Rayan, durante el partido de Brasil ante Escocia. AFP7 vía Europa Press

Nació y creció en una favela junto al estadio del Vasco da Gama, una zona controlada por narcotraficantes, y con 19 años brilla con Brasil en el Mundial

29 jun 2026 . Actualizado a las 18:43 h.

La historia de Rayan, el jugador más joven de la selección brasileña en este Mundial —nació en agosto del 2006—, no se entendería sin el Vasco da Gama. «Son pocos los futbolistas de 19 años que juegan una Copa del Mundo. Soy un chico de favela, voy a disfrutar el momento», contó recién concentrado con la Canarinha, todavía en Brasil. Porque Rayan creció en la favela Barreira do Vasco, conocida por sus fuertes vínculos con el Vasco da Gama y ubicada en una antigua zona pantanosa.

Los terrenos se cedieron a la iglesia católica en 1930 para que personas sin recursos construyesen sus viviendas frente al estadio São Januário. Sin agua y con solo dos manantiales para toda la comunidad, hasta los años 90 no comenzaron los trabajos de saneamiento básicos. Calles estrechas e inseguras, en las que se escuchaban frecuentemente sonidos de disparos, permaneció bajo el control de narcotraficantes hasta mediados del 2013. Todavía hoy la comunidad, de 20.000 personas, continúa luchando por una renovación.

En ese rudo entorno comenzó a forjarse Rayan, ahora protagonista principal de los murales a color que decoran los rincones de la favela. Hijo de Valkmar, exjugador del Vasco da Gama, siguió los pasos de su padre. Aunque es su tío quien, hoy en día, se lleva el mérito de descubrirle con apenas 4 años. Por aquel entonces ya era habitual verle competir por el balón con niños mayores que él. «Siempre fue muy tímido. No hablaba mucho, pero cuando lo hacía, era de fútbol. Ese era su idioma. Siempre fue delantero, siempre le gustó marcar goles. Era lo suyo. Regateaba por la banda y marcaba. Si tenías el balón y se lo pasabas a Rayan, era gol», afirmó su tío Carlão en O Globo.

Rayan, que adquirió su regate y técnica jugando al fútbol sala, tenía siete años cuando comenzó a formarse en el Vasco da Gama. Allí aprendió de Romario y Roberto Dinamite. «Mucha gente aparecerá en el camino, pero ten siempre presentes a tus padres, ellos son quienes realmente se preocupan por ti. Te espera un largo camino. Quiero estar vivo para verte marcar goles aquí», le había dicho el histórico jugador del club.

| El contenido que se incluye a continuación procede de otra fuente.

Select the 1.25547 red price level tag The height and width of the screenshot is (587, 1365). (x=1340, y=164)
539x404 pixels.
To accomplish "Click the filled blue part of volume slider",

No lo logró. Dinamite falleció a principios del 2023. Diez días después, Rayan debutó como profesional. Esa temporada terminó como el cuarto máximo goleador de la liga brasileña. Era un indiscutible cuando llegó Coutinho. «Es una joya excepcional. Un chico estupendo, trabaja muchísimo. Tiene los pies en la tierra y es muy humilde, estoy seguro de que le espera un futuro muy brillante», dijo impresionado.

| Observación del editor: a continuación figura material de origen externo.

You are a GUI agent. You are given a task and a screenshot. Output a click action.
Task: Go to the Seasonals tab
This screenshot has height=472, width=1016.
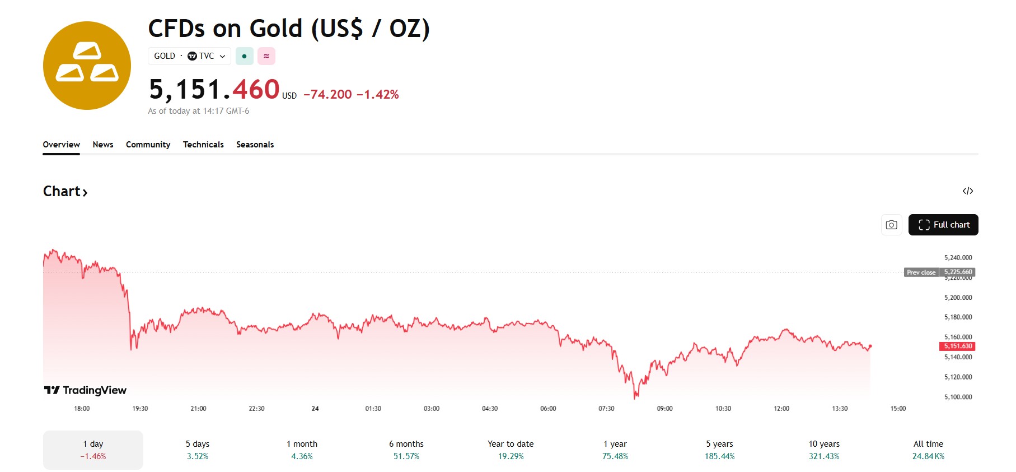coord(255,145)
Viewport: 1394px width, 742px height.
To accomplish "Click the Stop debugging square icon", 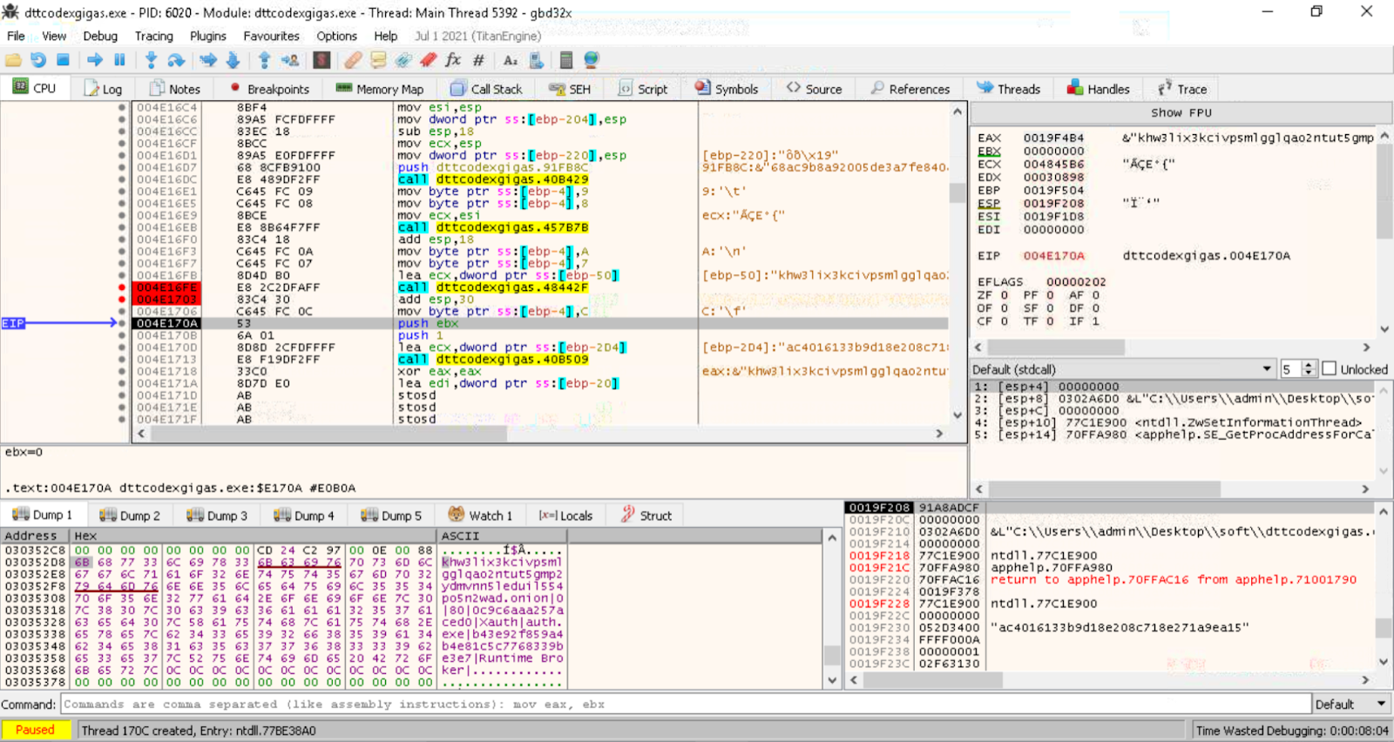I will [x=63, y=60].
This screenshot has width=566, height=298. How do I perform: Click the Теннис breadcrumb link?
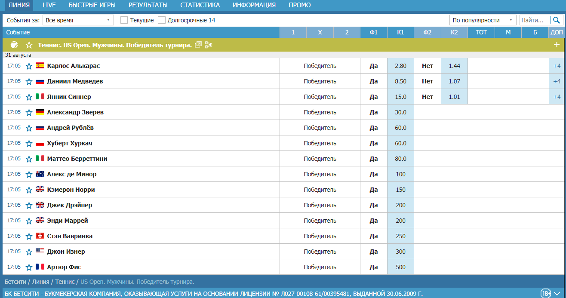coord(65,282)
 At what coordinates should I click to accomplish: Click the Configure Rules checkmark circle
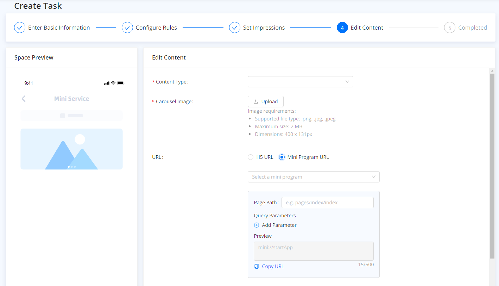point(127,27)
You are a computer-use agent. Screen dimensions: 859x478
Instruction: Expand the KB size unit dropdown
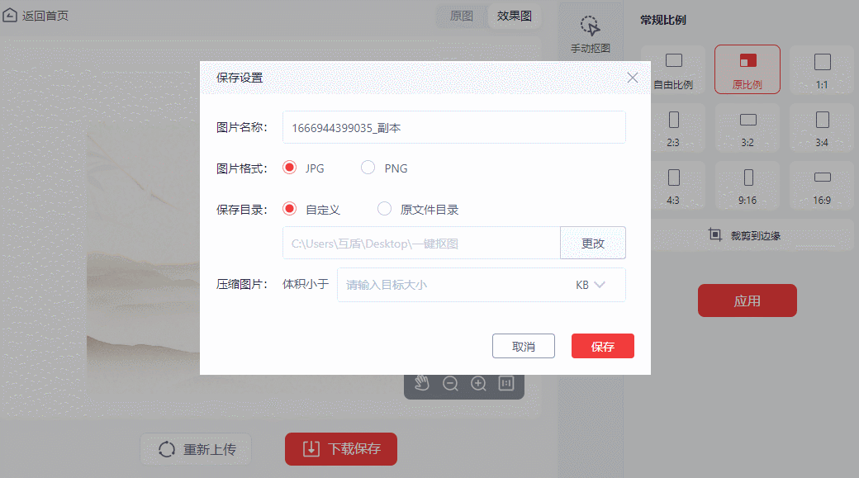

Rayan abandonó la favela cuando dejó Brasil. Fue a principios de este año, al firmar por el Bournemouth inglés. En sus primeros tres partidos marcó dos goles. Terminó el curso con cinco.

Hoy se mide a Japón

Su irrupción en el Mundial de la mano de la Canarinha también ha sido meteórica. Fue titular ante Escocia en sustitución de Raphinha, lesionado, y se convirtió en el brasileño más joven en jugar una Copa del Mundo desde 1970. Durante el calentamiento en Miami se quedó mirando el estadio. «Recordaba los momentos que viví. Sé el sufrimiento que he pasado y, ahora, siento mucho orgullo».

Brasil y Rayan tienen un nuevo reto: los dieciseisavos ante Japón (19.00 horas, La 1). «Amigo... déjame decirte que no sé cuál es el jugador más peligroso de Japón», reconoció. Hoy se enfrenta al orden y la velocidad de los Samuráis Azules.